Orbis International - The ORBIS Flying Eye Hospital

The ORBIS Flying Eye Hospital

The ORBIS Flying Eye Hospital is a DC-10-10 model, and was the second DC-10 aircraft built, in 1970. It was used as a test aircraft by McDonnell Douglas, and then was acquired for passenger service by Laker Airways. It then passed through several hands before its acquisition by Orbis in 1992 for $14 million, which registered it as N220AU.

Conversion of the aircraft took 18 months and cost a further $15 million. The work was performed by Mobile Aerospace Engineering, Inc. in Mobile, Alabama. It was re-launched on May 7, 1994, and its first operational mission was to Beijing, China on July 23, 1994.

In addition to the flight deck, the aircraft contains (from forward to aft) a classroom, an audio-visual room, a laser treatment room, an operating room, a recovery room, and farthest aft, the communications center. The operating room was placed in the center of the aircraft in order to be the most stable location in case of bad weather at the location. The classroom accommodates 48 students, generally host-country ophthalmologists, who can watch surgery as it is performed in the operating room. The classroom is also used for lectures and discussions by Orbis teaching staff.

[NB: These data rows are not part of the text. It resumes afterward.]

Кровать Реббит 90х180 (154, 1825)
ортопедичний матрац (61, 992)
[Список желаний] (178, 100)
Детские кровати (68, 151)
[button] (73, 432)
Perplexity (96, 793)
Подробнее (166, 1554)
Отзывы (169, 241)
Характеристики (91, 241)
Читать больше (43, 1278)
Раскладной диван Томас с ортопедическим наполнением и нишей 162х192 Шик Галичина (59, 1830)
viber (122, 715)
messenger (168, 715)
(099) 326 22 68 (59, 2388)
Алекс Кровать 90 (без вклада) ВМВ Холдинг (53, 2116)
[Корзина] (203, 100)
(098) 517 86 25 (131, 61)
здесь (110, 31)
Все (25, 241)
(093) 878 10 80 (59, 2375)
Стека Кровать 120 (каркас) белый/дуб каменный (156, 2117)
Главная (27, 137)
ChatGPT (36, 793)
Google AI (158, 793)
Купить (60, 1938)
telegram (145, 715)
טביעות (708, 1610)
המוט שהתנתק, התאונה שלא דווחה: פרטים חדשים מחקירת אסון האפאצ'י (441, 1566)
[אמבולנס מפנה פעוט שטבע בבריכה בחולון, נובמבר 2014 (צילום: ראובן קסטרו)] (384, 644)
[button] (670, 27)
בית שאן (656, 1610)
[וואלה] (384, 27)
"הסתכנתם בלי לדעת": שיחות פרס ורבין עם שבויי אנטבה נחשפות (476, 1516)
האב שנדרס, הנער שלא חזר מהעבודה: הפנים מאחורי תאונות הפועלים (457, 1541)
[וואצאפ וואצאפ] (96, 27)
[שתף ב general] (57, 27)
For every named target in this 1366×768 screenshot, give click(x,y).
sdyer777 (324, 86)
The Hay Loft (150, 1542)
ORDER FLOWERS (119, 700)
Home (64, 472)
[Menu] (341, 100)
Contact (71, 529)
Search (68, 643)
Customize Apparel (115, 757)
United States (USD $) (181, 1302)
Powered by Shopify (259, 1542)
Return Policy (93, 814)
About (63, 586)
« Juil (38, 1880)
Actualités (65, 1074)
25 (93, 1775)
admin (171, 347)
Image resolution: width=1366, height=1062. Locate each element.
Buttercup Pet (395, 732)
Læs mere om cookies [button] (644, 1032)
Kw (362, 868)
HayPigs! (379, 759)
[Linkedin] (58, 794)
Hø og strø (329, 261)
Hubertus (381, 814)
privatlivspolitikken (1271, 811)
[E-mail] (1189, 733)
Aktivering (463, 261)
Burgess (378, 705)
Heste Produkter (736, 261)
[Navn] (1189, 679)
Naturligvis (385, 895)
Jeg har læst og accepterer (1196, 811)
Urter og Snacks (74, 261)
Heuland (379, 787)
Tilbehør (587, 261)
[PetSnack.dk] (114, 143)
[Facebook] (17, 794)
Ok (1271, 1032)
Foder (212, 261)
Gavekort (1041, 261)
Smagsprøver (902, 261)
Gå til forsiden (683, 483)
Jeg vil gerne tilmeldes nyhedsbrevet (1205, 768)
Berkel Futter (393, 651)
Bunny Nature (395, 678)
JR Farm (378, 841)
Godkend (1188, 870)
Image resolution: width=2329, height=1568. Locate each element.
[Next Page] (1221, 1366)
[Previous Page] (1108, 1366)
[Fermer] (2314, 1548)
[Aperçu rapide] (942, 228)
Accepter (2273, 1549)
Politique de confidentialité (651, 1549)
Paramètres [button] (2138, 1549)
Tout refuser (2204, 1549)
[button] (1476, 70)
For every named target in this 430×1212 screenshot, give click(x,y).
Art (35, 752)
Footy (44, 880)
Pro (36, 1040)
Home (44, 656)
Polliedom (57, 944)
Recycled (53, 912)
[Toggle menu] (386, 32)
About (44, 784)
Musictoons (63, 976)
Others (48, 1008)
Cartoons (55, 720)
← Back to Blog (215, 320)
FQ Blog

Inside the audio-visual room are the controls for the 16 cameras, eight microphones and 54 television monitors. These permit viewing of surgery in the classroom and elsewhere on and off the aircraft. Surgical procedures are recorded, edited and duplicated on board so that a record of the procedures taught during each program can be donated to the host-country ophthalmic community.

The laser treatment room contains laser-based diagnostic tools and laboratory stations for use with animal-eye surgical practice training.

The lower deck (belly) of the aircraft contains an equipment laboratory and technical center where Orbis biomedical engineers teach host-country technicians how to maintain and repair ophthalmological equipment.

On April 7, 2008, ORBIS announced it would replace its current DC-10 Flying Eye Hospital with a DC-10 Series 30 freighter. United Airlines, with the support of FedEx, is donating the airplane to Orbis. The $2 million donation is based on the plane’s estimated value and is being funded equally by United and FedEx.

On August 8, 2011, Fedex announced that it would donate one of its MD-10-30Fs to ORBIS to replace its DC-10-10. The new MD-10 will feature a modular hospital suite, the first time these units will have been used on an aircraft.